You should know that as an author, I am both pleased and distressed by questions like this. Somebody wants to buy my book: that's great. That's encouraging. That same person is impatient, and wants the next book or the next edition right now: that's also encouraging, in a way, but it's also distressing. I think Robin Williams once said the life of a comic was hard because people were always pointing at you and demanding: be funny!

The writer's equivalent, of course, is that every day I should be putting out a solid chapter. If I could do that, I'd have a novel in 30-50 days. But I can't.
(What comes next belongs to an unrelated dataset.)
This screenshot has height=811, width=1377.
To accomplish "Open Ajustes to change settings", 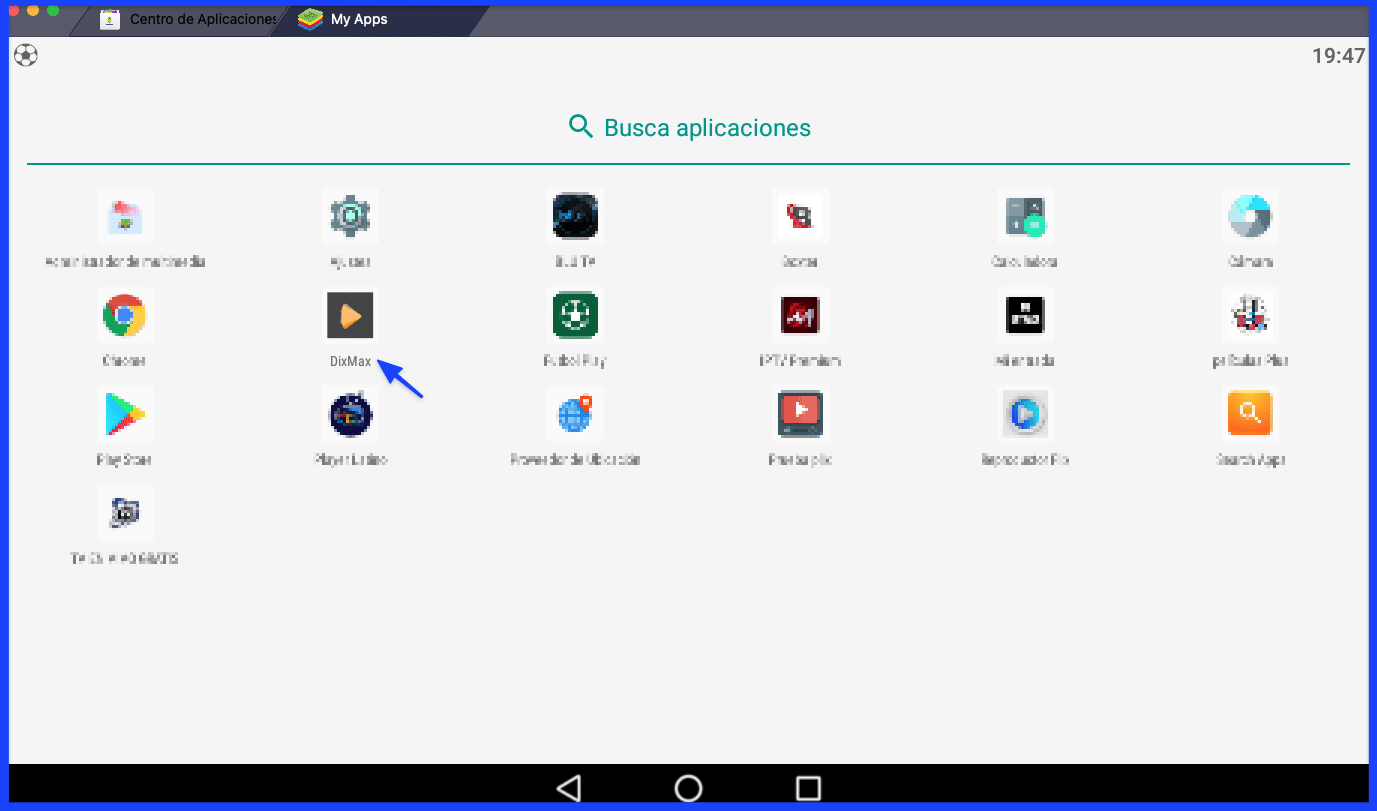I will coord(350,216).

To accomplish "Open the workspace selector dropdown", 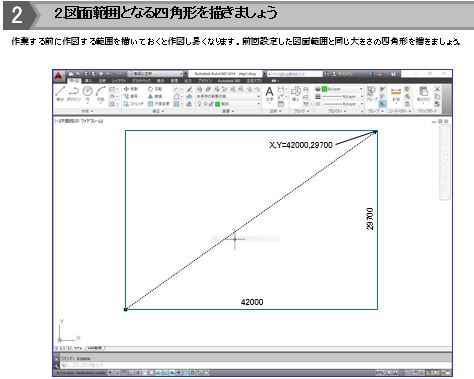I will [156, 73].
You should also know that when I am on the other side of the equation, I am also impatient and less than understanding. Just today I was wondering about Lee Child, Dennis Lehane, Stephen Hunter, GM Ford, John Sandford. What are these guys doing, playing poker someplace instead of working on their next novels? Because I'm ready to read them: right now.

They can't be funny on cue, either, and that's something I have to live with. But it does occur to me: why don't I get invited to the poker game? Except for the obvious reason that (1) I don't know any of these guys and (2) I don't play poker. In fact, I'm terrible at card games -- at all games -- pretty much without exception. And I really stink at Scrabble. All the pressure, all those tiny squares looking at me, demanding that I arrange them into a word that will knock out the competition, demanding that I produce, right now, right now, right now. Can't do it. Never could.

you have to have a sense of humor

... or you'll never survive in this business. Thus I point you to the Book of Fanfic by Manna at LiveJournal, starting with an excerpt from Chapter One.

1: And it came to pass that some people wrote fanfic, and they had themselves a high old time of it, and why not, for it was fun.

2: And it came to pass very shortly afterwards that others read these writings, and thought that they were not Good, and there was much wailing and gnashing of teeth.

3: "Lo!" they said. "This badfic is a plague upon the nations of the Earth. For how hard is it to get a beta reader? Or to run spellcheck? Or use the holy powers of logic? Or write the characterisations *I* like? Or do *normal* pairings? Verily, these writers are crap."

If you are unfamiliar with fanfic and new to this weblog, you might want some backstory, here before you go read the rest of the gospel according to Manna.

Also, I am still finding broken image links since I moved the weblog to this server. I'm fixing them as fast as I can, so please bear with me.